What you should do
Gather every line in the records below that contains the word "agent".
== Segment start ==
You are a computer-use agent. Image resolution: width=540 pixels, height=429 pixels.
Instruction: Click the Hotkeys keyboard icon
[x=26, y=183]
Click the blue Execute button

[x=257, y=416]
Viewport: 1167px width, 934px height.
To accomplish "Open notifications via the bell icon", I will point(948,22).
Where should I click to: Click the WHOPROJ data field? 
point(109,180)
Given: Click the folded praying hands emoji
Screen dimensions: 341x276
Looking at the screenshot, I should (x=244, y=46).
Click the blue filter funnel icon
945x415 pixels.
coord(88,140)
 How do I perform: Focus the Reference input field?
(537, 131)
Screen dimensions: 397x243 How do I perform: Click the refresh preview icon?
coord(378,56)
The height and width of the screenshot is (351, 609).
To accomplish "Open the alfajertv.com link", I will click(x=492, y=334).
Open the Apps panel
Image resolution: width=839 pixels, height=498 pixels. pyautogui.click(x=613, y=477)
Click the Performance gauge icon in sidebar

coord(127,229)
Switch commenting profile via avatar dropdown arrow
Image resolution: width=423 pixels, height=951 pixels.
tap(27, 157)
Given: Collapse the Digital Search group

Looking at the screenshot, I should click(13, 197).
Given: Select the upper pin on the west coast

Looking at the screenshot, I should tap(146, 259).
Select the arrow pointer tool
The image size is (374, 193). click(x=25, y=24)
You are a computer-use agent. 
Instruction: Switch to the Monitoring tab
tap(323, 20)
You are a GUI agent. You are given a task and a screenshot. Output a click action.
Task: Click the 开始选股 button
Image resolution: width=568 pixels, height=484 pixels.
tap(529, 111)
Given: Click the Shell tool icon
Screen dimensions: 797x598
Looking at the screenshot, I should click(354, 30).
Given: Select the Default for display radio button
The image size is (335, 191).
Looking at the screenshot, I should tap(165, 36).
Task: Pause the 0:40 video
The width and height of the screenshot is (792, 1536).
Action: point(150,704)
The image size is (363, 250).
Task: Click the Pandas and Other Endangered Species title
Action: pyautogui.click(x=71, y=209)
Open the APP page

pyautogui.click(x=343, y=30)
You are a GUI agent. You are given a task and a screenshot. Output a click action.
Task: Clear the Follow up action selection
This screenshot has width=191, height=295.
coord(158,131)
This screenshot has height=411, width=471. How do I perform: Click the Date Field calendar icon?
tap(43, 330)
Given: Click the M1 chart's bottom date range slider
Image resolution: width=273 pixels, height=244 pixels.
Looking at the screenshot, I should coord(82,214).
== Segment end ==
Problem solution
You are a computer-use agent. Image resolution: width=540 pixels, height=429 pixels.
You are a computer-use agent. 
You are a GUI agent. You are given a task and a screenshot. Output a click action.
You are a GUI agent. You are given a task and a screenshot. Output a click action.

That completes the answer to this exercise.